PROBLEM A:
Shift the coordinates in the entries below by adding 33 to every coordinate number in the answers. Write out again only the lines from the one with "Identify the location" up to and including the one with "(124, 100).", requests included.

PAGE TEXT:
= Beginning of Section =
When I find a wine I love for under $15/bottle, I just want to shout it from the rooftops.

So hear goes…

L de Lyeth 2011 Malbec!

Lyeth is based in Sonoma County, California, and is a meritage pioneer. What’s a meritage? Well first, don’t try to French-ify the word like I always want to do. Keep it simple, it rhymes with “heritage.” A combination of the words merit and heritage, the title is used to describe red wines that are blends of typical Bordeaux varietals, with Cabernet Sauvignon and Merlot being the most common as well as others like Cabernet Franc, Malbec, and Petit Verdot.

Many wines, even those with a single varietal named on the label like this one, have some small amount of another varietal thrown in to round out the flavor.

The L de Lyeth 2011 Malbec is a blend of 76% Malbec and 24% Cabernet Sauvignon. The brilliant add of Cabernet Sauvignon lends an air of dark complexity to the otherwise fruity Malbec. Overall, the wine is lush and silky with flavors of dark red berries and black currants.
= End of Section =
SUPPLIED ENTRIES:
= Beginning of Section =
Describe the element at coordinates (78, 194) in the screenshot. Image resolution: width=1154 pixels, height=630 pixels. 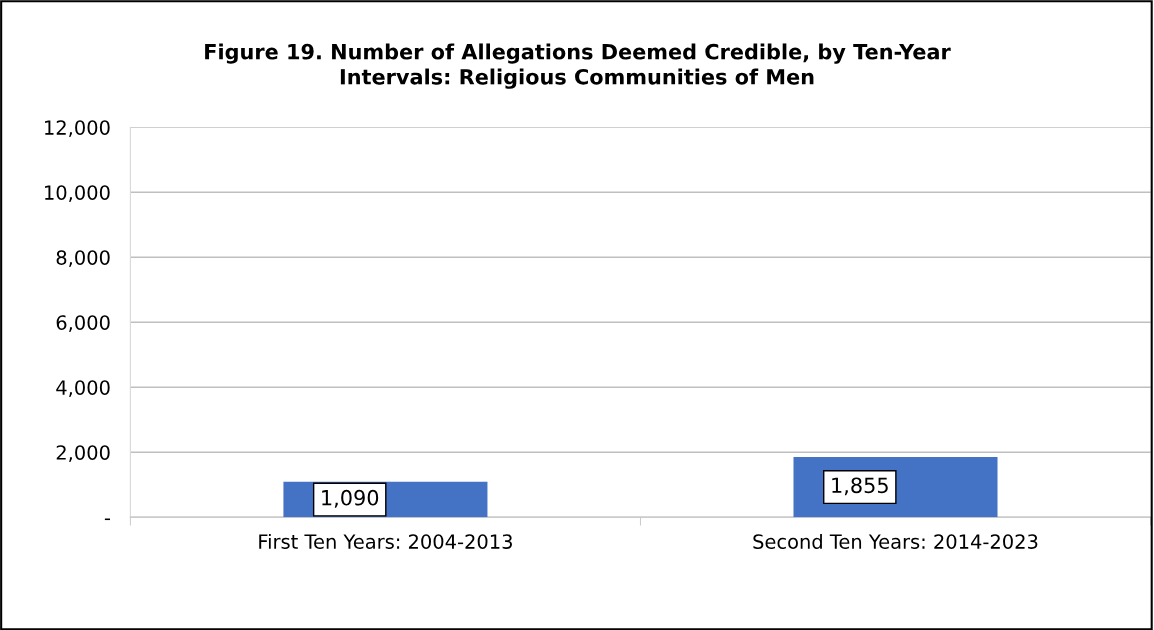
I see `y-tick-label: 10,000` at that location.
= End of Section =
= Beginning of Section =
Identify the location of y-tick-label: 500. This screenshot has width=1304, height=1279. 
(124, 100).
= End of Section =
= Beginning of Section =
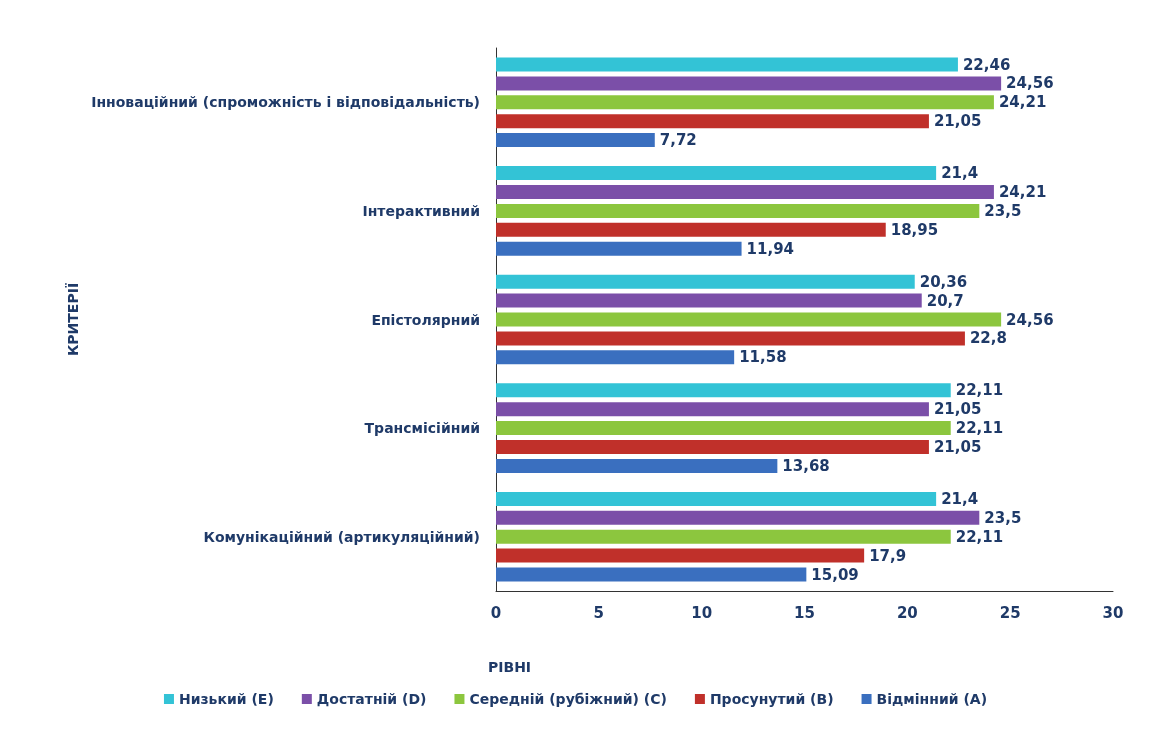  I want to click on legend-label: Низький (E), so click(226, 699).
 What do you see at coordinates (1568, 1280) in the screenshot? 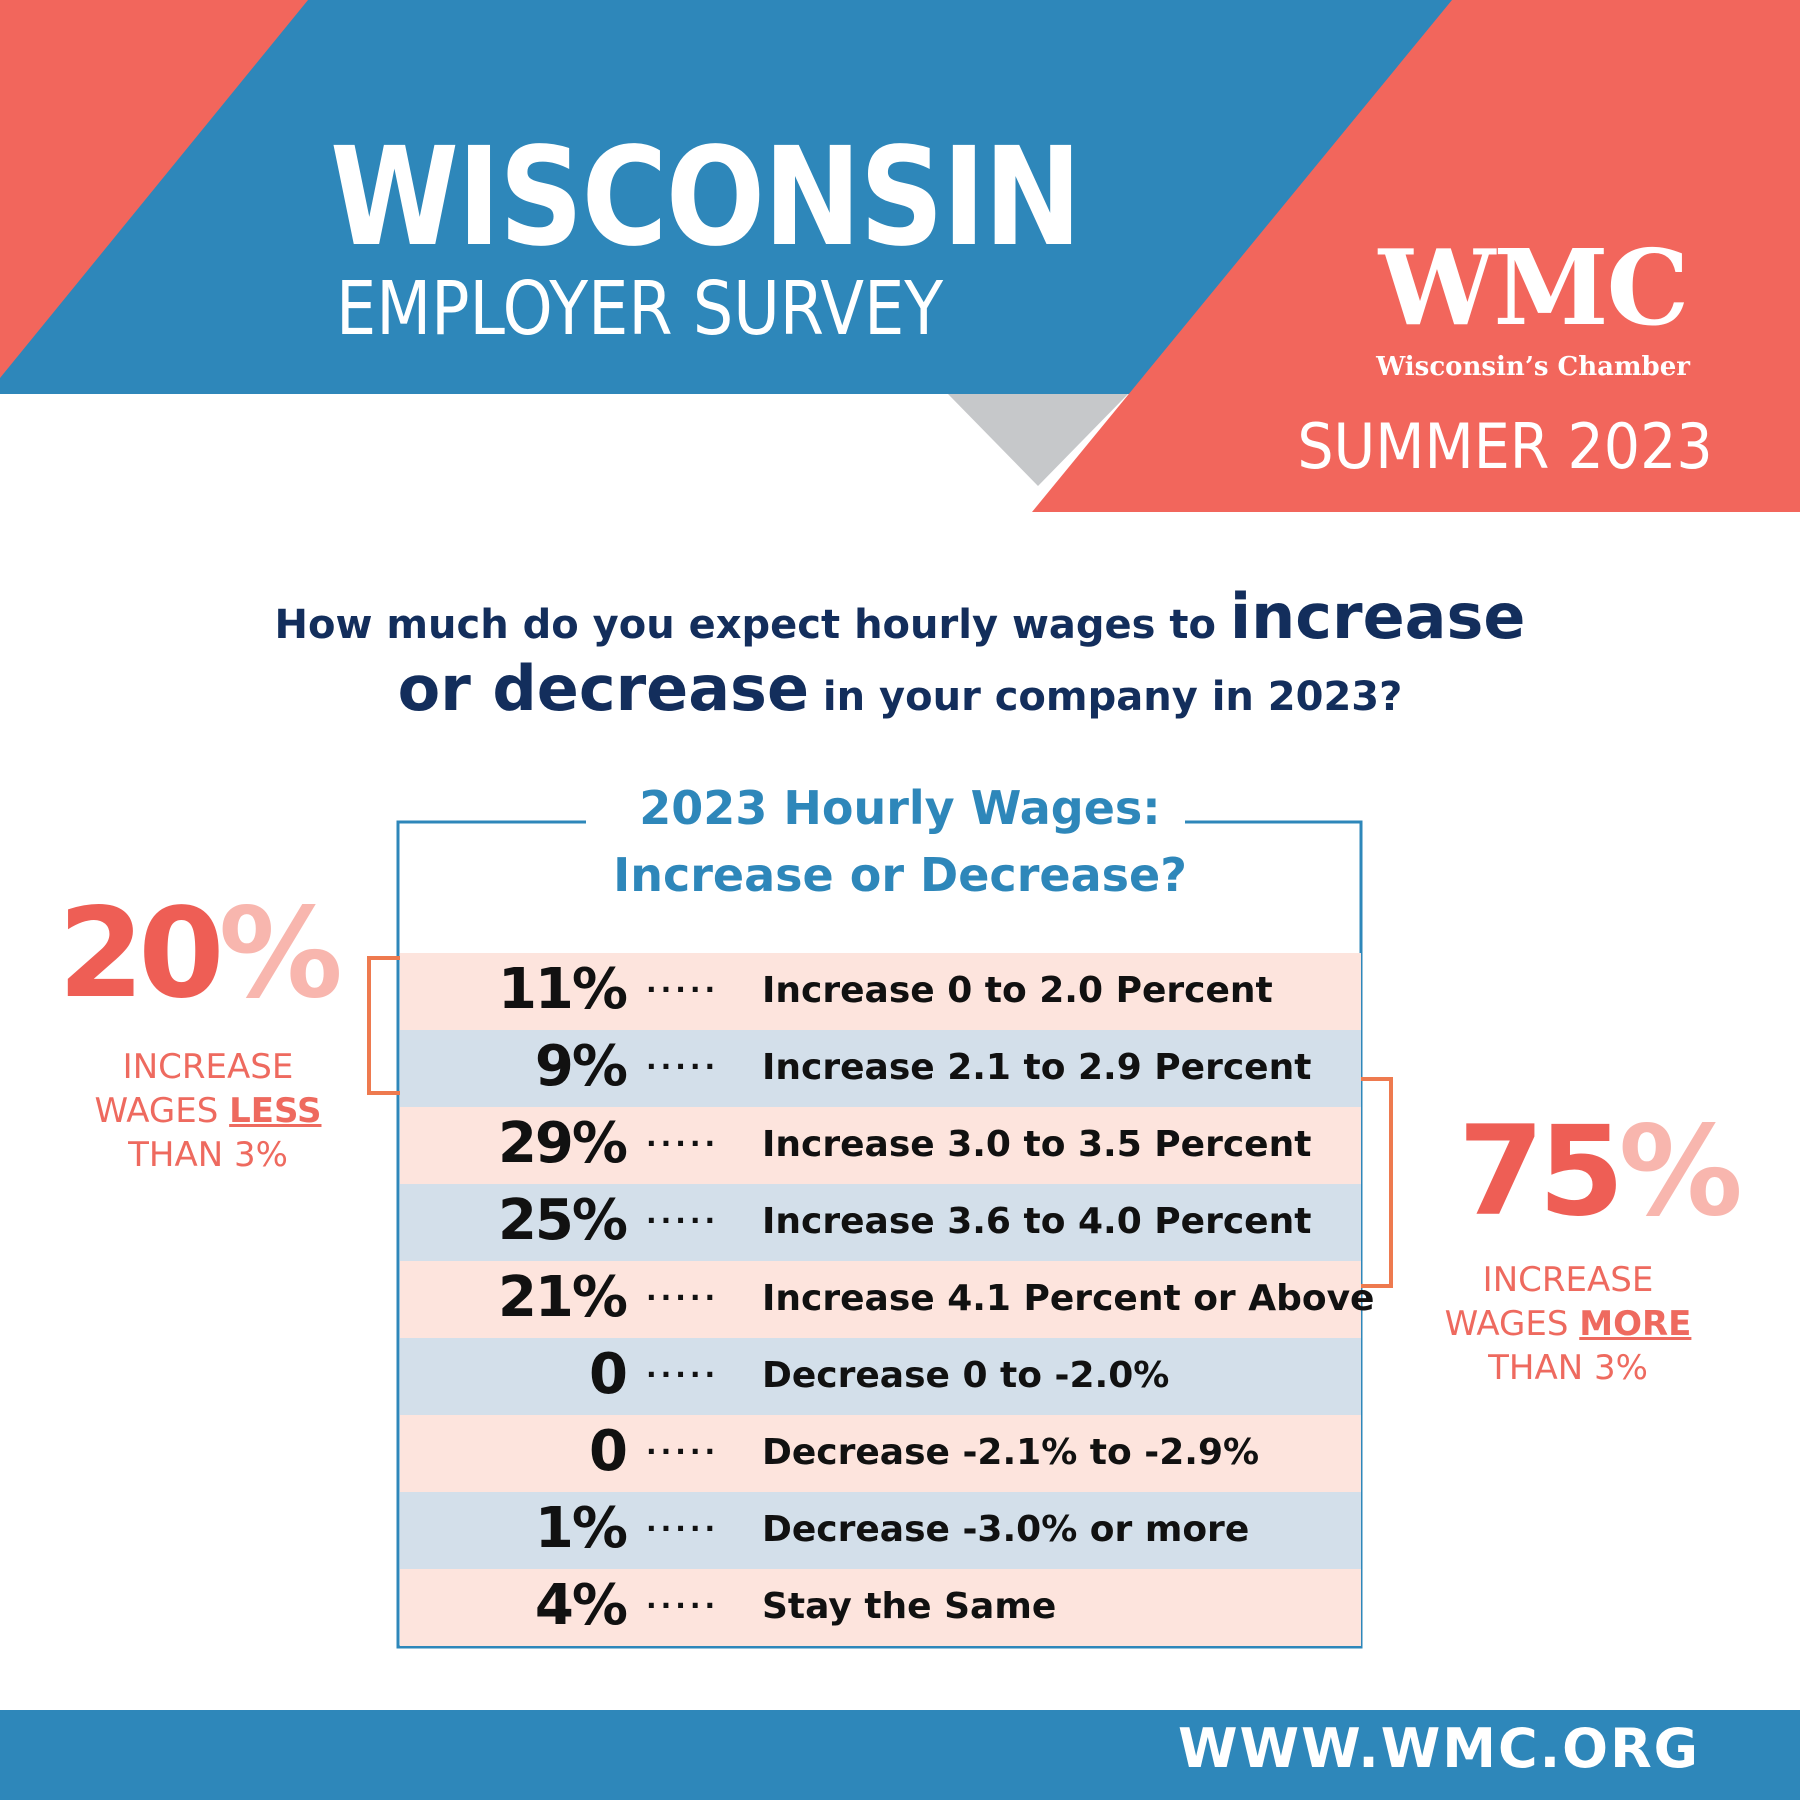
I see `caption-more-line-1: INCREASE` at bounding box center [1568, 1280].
= End of Section =
PROBLEM B:
According to the wine review, what share of the L de Lyeth 2011 Malbec is Cabernet Sauvignon?

WRITTEN REPLY A:
Identify the location of y-tick-label: 500. This screenshot has width=1304, height=1279. 
(157, 133).

WRITTEN REPLY B:
24% of the blend is Cabernet Sauvignon.